The rotational weight (called rotationWeight) is a float allowing for linear interpolation between the original rotation and the target rotation.

The final two parameters are floats giving the Normalized Time of the State. They are when the target matching should start and when it should reach the target.

Let’s review using the MatchTarget using the low fence example:

1. In the Project window, go to Assets > 4.2 - Humanoid-specific animation scripting > Scenes.

2. Double-click the HumanoidAnimation Scene to load it.

3. In the Hierarchy, select the MazeLowMan GameObject.

4. In the Inspector, disable the Vault Target Matching script. This will prevent the target matching that’s been set up so we can see what it looks like normally.

5. Press the Play button to enter Play Mode.

Note: The character goes through the wall slightly. You can correct this by matching the left hand of the character to the top of the wall.

6. Press the Play button to exit Play Mode.

7. In the Inspector, re-enable the Vault Target Matching script.

8. Press the Play button again to re-enter Play Mode.

Now the character vaults the wall correctly. It’s important to note that the character’s vault animation has been stretched slightly further than you would normally do in a game.
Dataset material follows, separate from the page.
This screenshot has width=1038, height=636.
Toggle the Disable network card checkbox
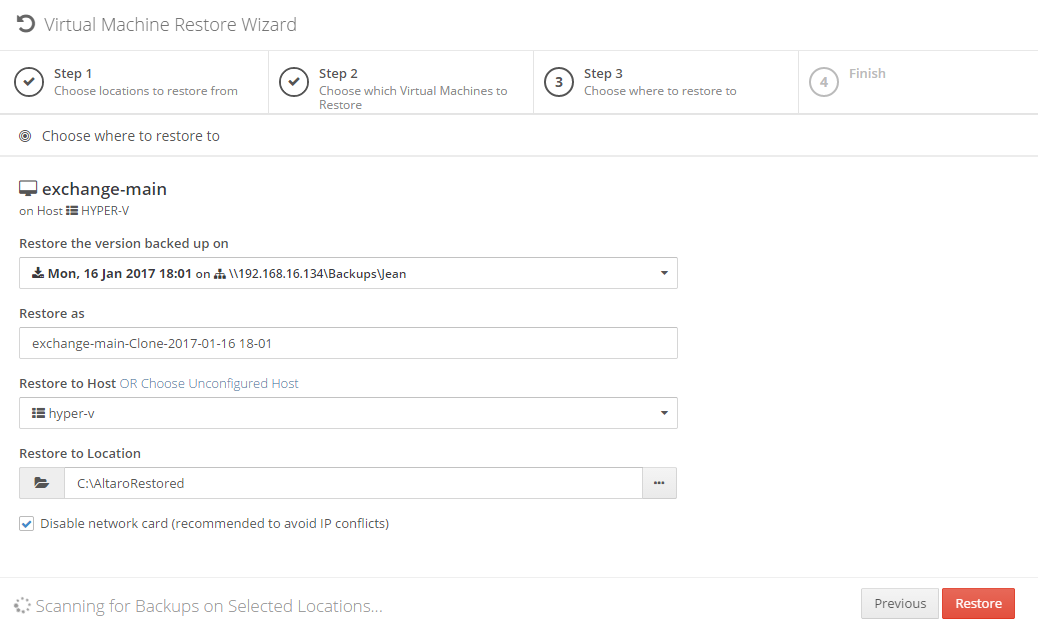tap(27, 523)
This is just to illustrate the change made by the script. When you implement similar systems in your projects, you should aim for slightly closer target matching.

9. Press the Play button to exit Play Mode.
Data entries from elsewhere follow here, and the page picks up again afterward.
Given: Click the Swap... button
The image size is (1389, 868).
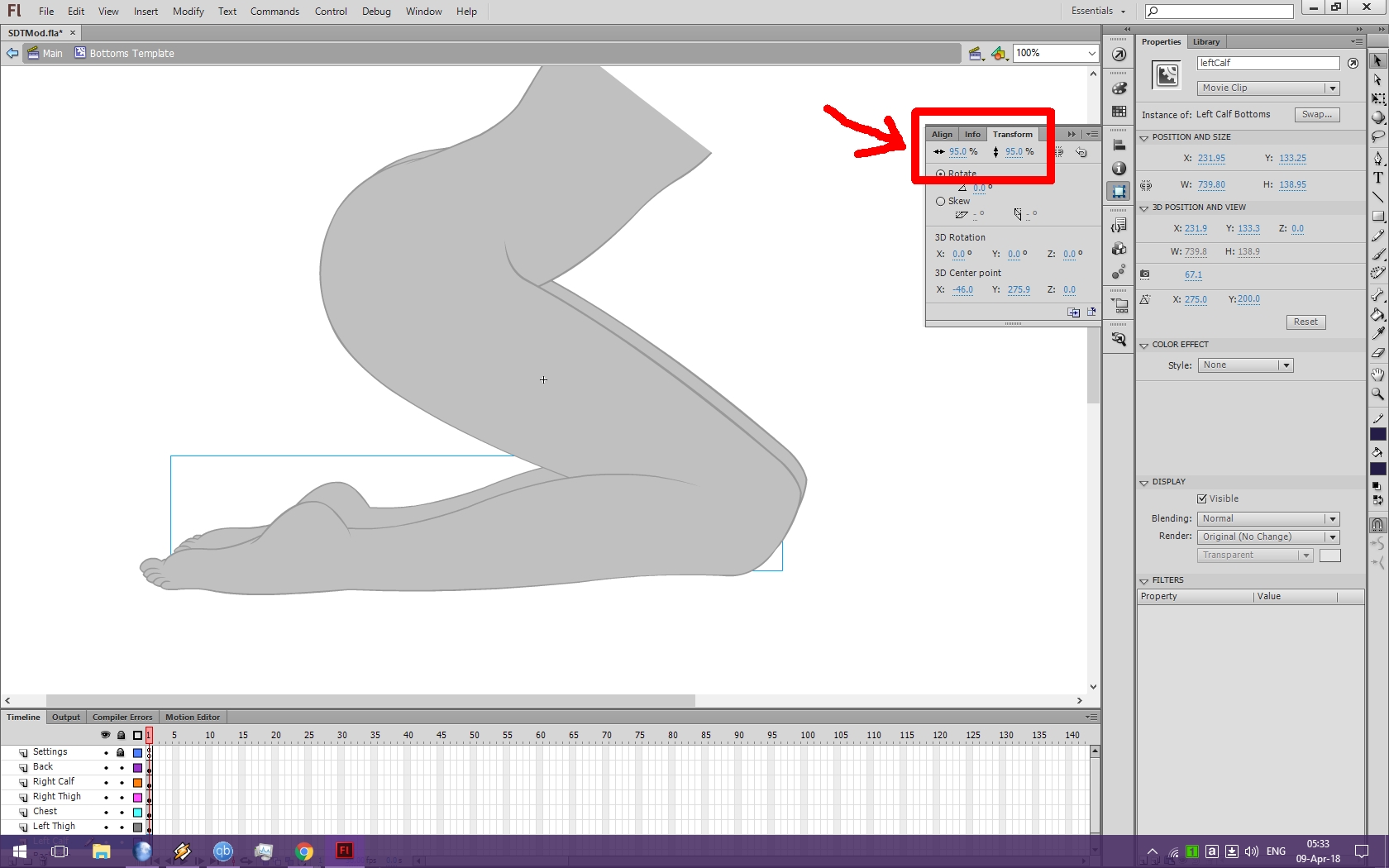Looking at the screenshot, I should coord(1316,115).
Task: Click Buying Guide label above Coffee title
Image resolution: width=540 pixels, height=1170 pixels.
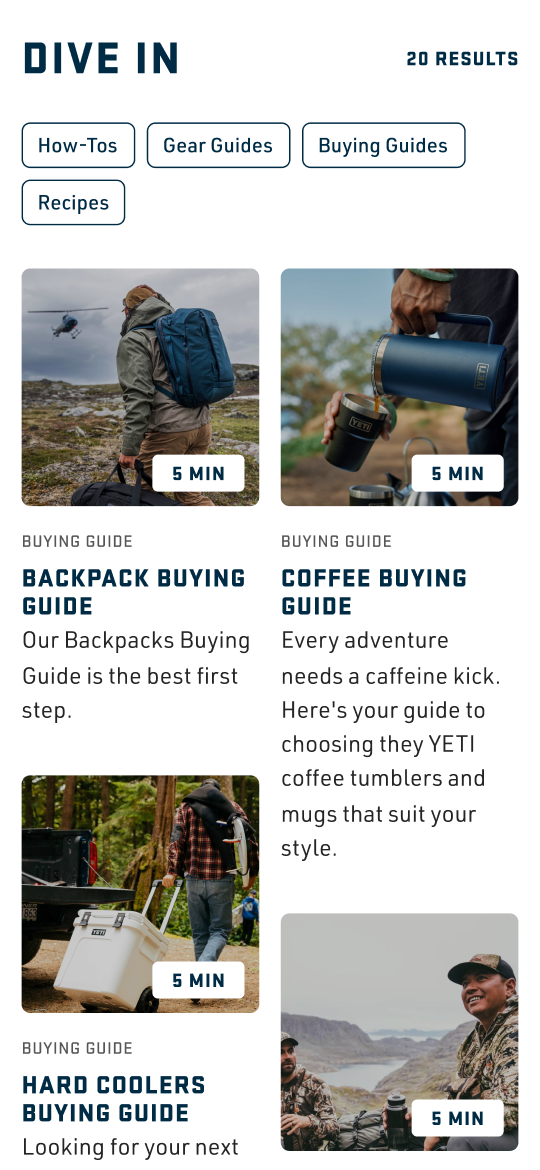Action: click(x=336, y=542)
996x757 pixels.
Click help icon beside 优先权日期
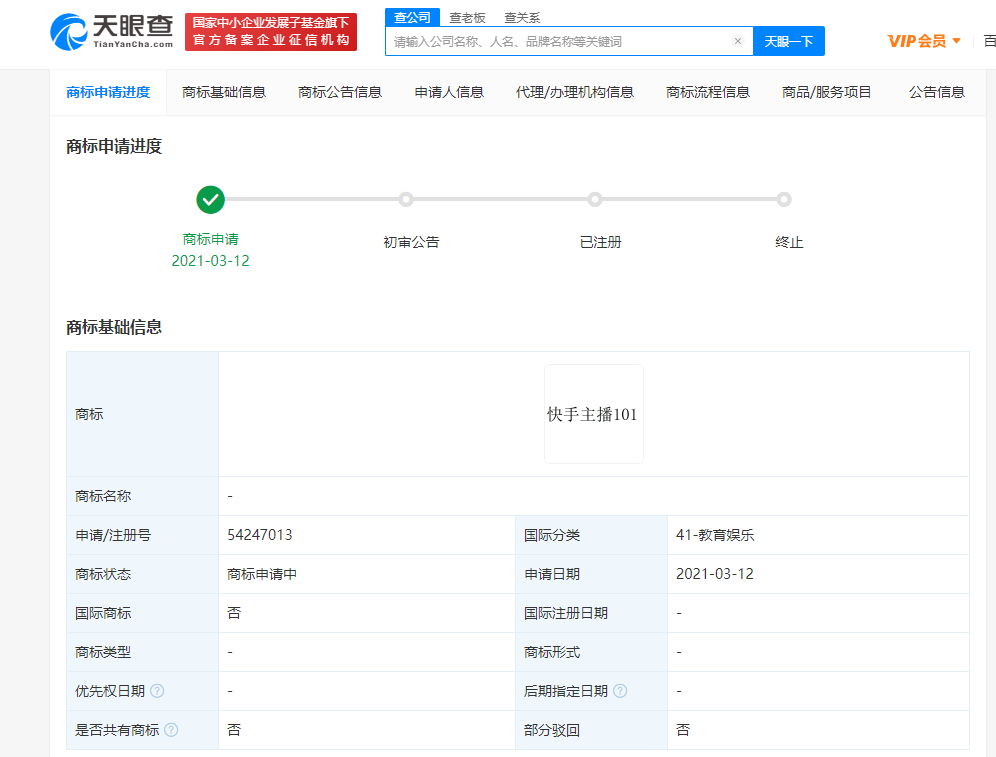click(157, 691)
There are three important variables that are used with the two-bone inverse kinematics (IK) algorithm that the animator uses:

1. The target position
2. The target rotation
3. The hint position

The target position and rotation are the position and rotation that the hand or foot will try to reach. The hint position is the position that the elbow or knee for that limb will try to reach.

For example, consider a humanoid that is sat at a table and reaching for the fan on their desk. The target position is the fan. The target position, the shoulder and the hint position form a plane. The elbow will be on that plane as close to the hint position as it can.

Each of the three important variables has its own weight and can be applied to either an arm or leg. The Animator Controller has a method to set each of these and their weights, so there are six methods in all. They are:

• SetIKHintPosition
• SetIKHintPositionWeight
• SetIKPosition
• SetIKPositionWeight
• SetIKRotation
• SetIKRotationWeight

All these methods follow a pattern. They have two parameters:

• The body part to affect
• The value to set

Both the type representing the body part and the value vary between methods. For the methods affecting the hint, the body part is an enumeration called AvatarIKHint which can be either the knee or elbow on the left or right.

For the other methods, the body part is an enumeration called AvatarIKGoal and can be either the foot or hand on the left or right.

The methods that set a weight take a float as their value. Those which set a position take a Vector3 as their value and the SetIKRotation method takes a Quaternion as its value.

Using the OnAnimatorIK method

These methods should be called during the IK pass of the Animator. To do this, you need to use the OnAnimatorIK method of a MonoBehaviour.

OnAnimatorIK works very similarly to Update in MonoBehaviours. It’s called during the update of the Animator, which happens just after either Update or FixedUpdate (depending on the Update Mode of the Animator).

OnAnimatorIK is called once per update for every Animator Layer which has its IK Pass enabled. Each call has the Layer’s index passed as a parameter. This means you can deal with various uses of IK separately.

In this tutorial, you have explored scripting specifically for Humanoid rigs. You’ve reviewed:

• The difference between Target Matching and Inverse Kinematics and when to use each.
• How to configure each of these using scripting.

You’ve now finished Introduction to 3D Animation Systems! We can’t wait to see what you create.